Here’s the good news: Housing markets ravaged by hurricanes earlier this year appear to be recovering faster than expected. The bad news is that housing inventory shortages continue to push home prices higher, keeping many would-be buyers out of the market.
The National Association of Realtors (NAR) released its monthly existing home sales data on Tuesday. Existing home sales surged 2 percent in October compared to a month ago, led by gains in Houston and Florida, where hurricane-related issues are beginning to recede. But sales are down year-over-year by 0.9 percent, a trend largely attributed to inventory shortages.
“While the housing market gained a little more momentum last month, sales are still below a year ago levels because low inventory is limiting choices for prospective buyers and keeping price growth elevated,” said NAR chief economist Lawrence Yun.

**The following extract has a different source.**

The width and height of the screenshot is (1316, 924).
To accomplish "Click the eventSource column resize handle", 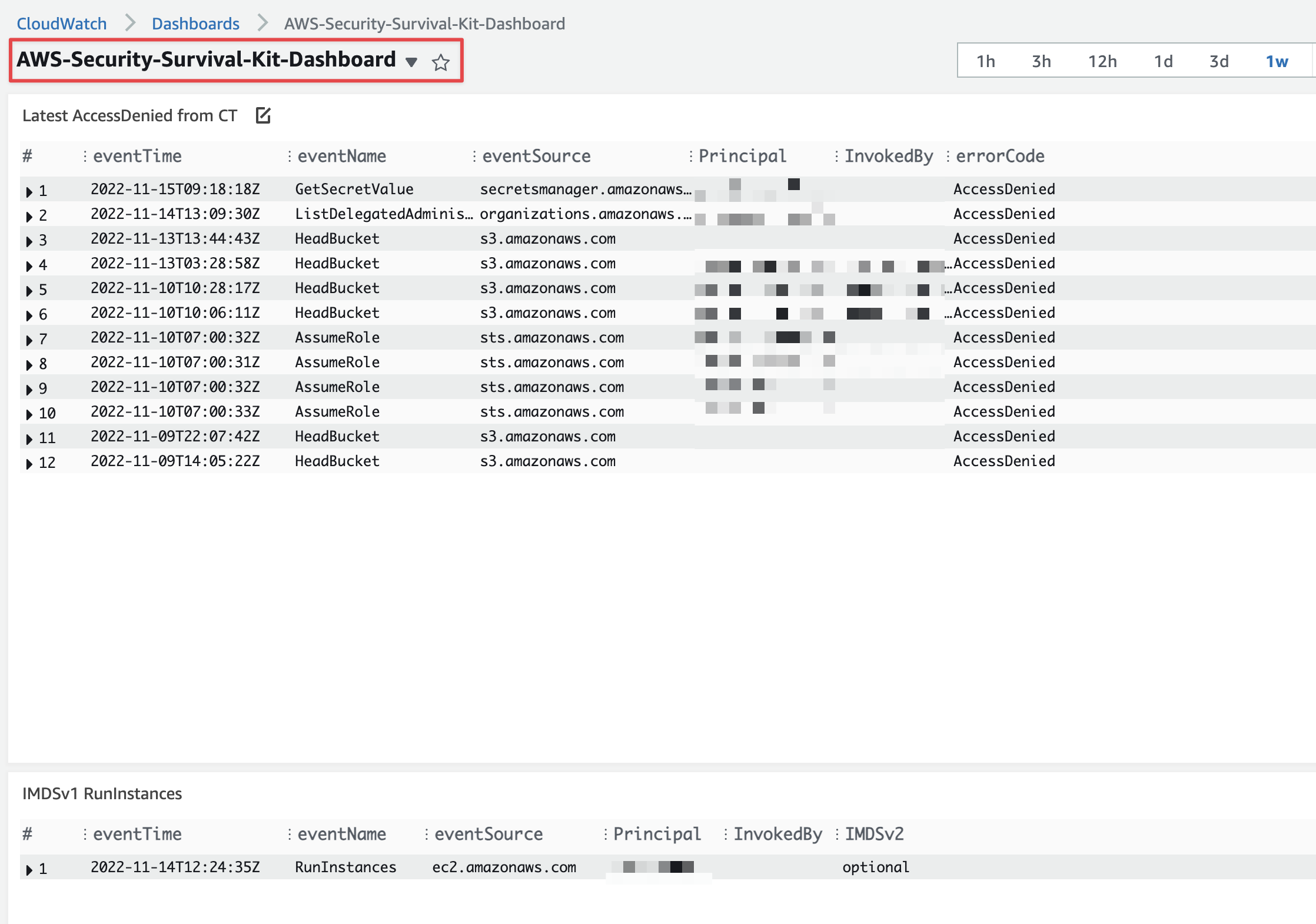I will click(474, 156).
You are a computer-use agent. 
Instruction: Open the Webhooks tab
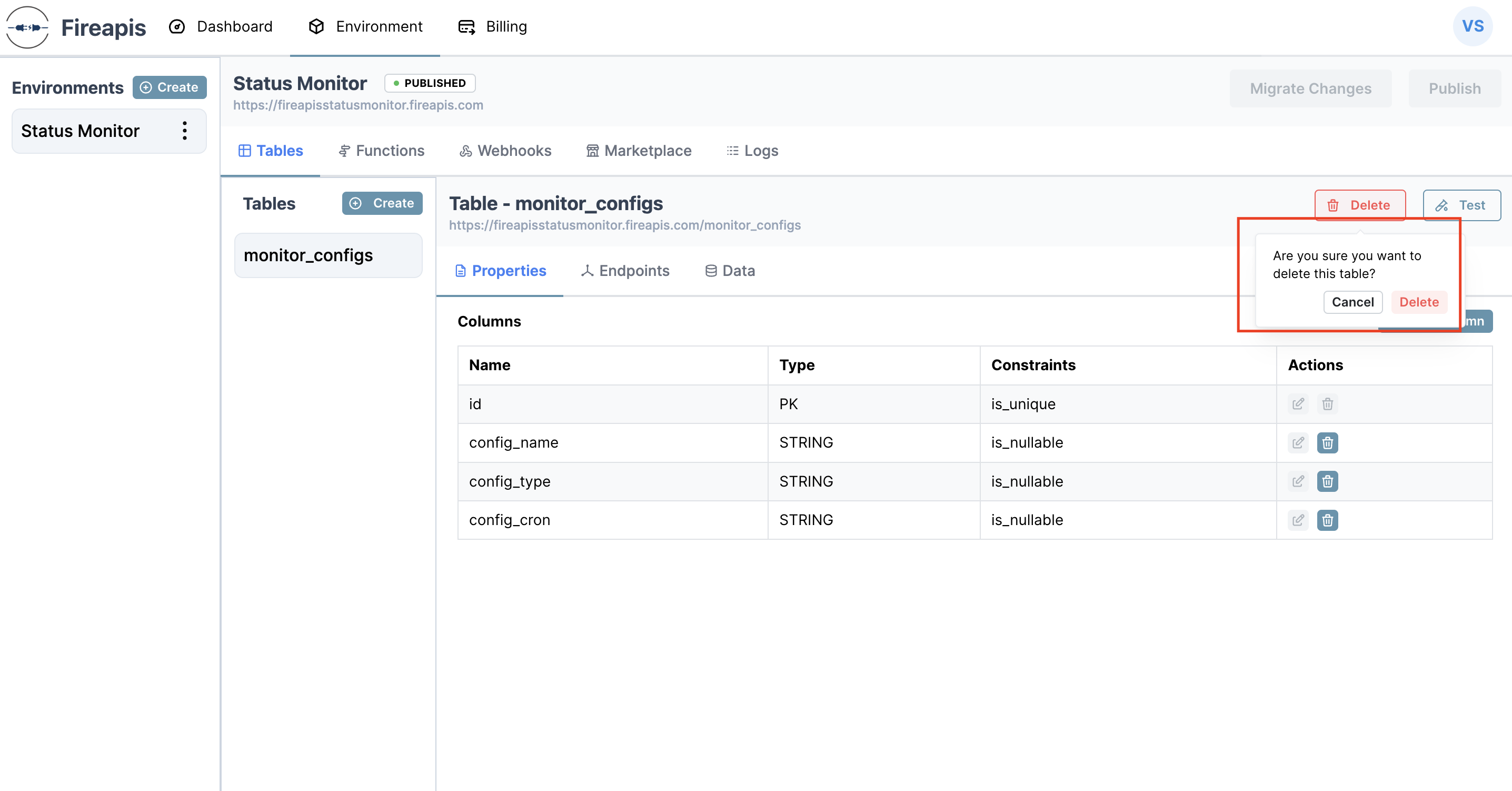pyautogui.click(x=505, y=151)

For prospective first-time home buyers, the NAR report reiterates trends that have for years kept them from making the jump from renter to buyer. The backlog of homes foreclosed upon during the financial collapse is largely empty now, and property turnover has slowed dramatically.
This has led to a steady decline in the available existing homes for sale. Inventory of existing homes for sale was 1.8 million in October, a 3.2 percent decrease from a month ago and a 10.4 percent decrease from a year ago.

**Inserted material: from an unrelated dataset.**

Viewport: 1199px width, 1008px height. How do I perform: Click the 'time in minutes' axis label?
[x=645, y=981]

Existing home inventory continues to shrink
Construction of new homes has also lagged because of shortages in construction labor. A survey of home builders conducted by the National Association of Home Builders showed the percentage of builders reporting labor shortages ranged from 43 percent to a whopping 77 percent, depending on the specific construction job. This issue has limited the supply of new homes, in addition to making them costlier to build, as bidding on labor has pushed construction worker wages higher.

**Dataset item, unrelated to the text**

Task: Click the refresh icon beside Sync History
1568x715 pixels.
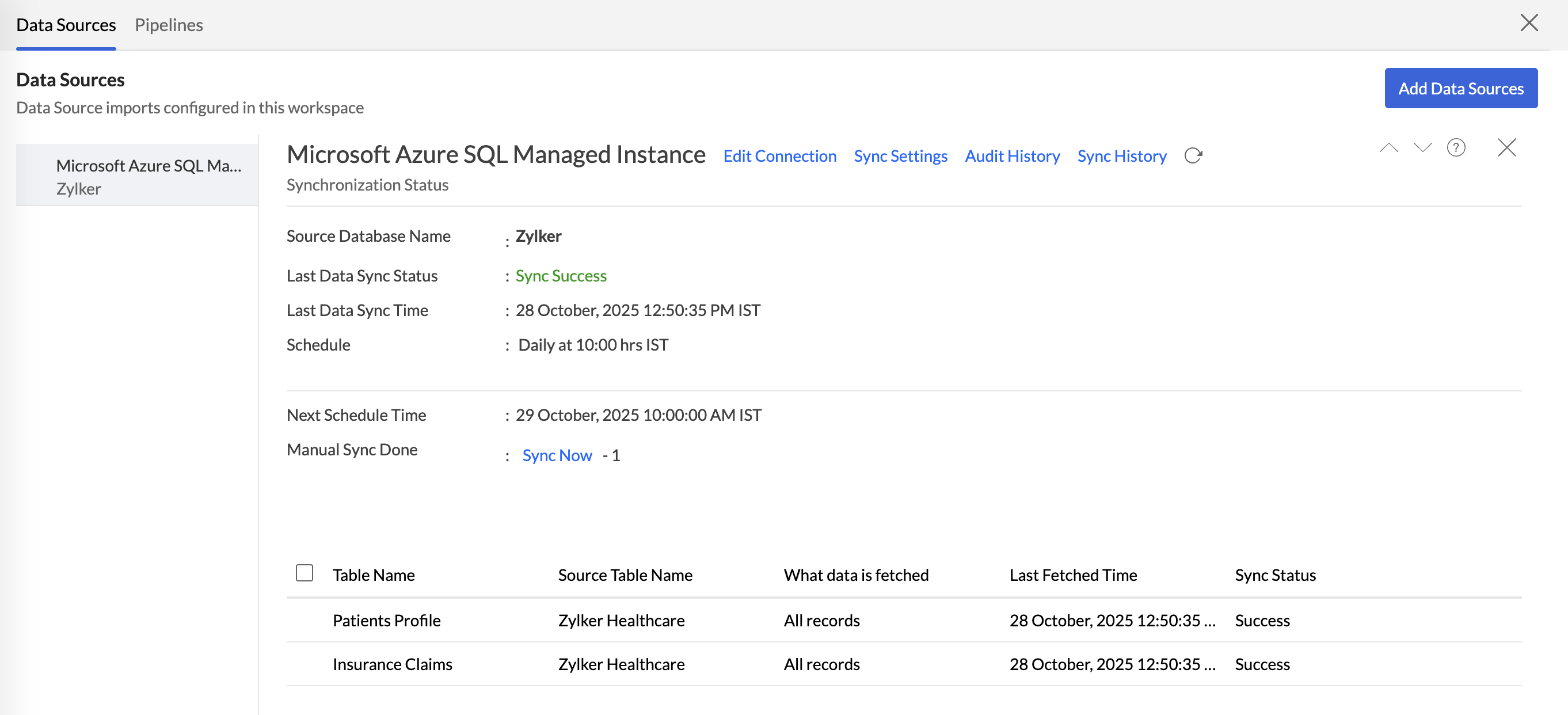Action: click(x=1193, y=156)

Meanwhile, demand for housing has surged as the unemployment rate has dropped. Millennials who’ve been reluctant to enter the buying market are beginning to do so as their wages rise and they begin to settle down and start families.
The result of these two trends is predictable: Low supply and high demand have pushed home prices up to their pre-crash peaks. The NAR reports that the nationwide median existing home price is up to $247,000, a 5.5 percent increase over a year ago. This trend is particularly pronounced in the West and Midwest, where prices are up year-over-year by 7.8 and 7.1 percent, respectively.
“The housing market largely remains stuck in the same, predictable rut it has been in for the past two years or so: Demand is high, inventory is low and nothing short of a dramatic shock—which nobody expects—seems likely to knock it off that track,” wrote Zillow chief economist Svenja Gudell in response to the NAR report.
“Currently, roughly half of what’s available to buy is priced in the upper one-third of home values,” the report reads, “leaving scant options for those aging millennials and young families trying to get their foot in the door.”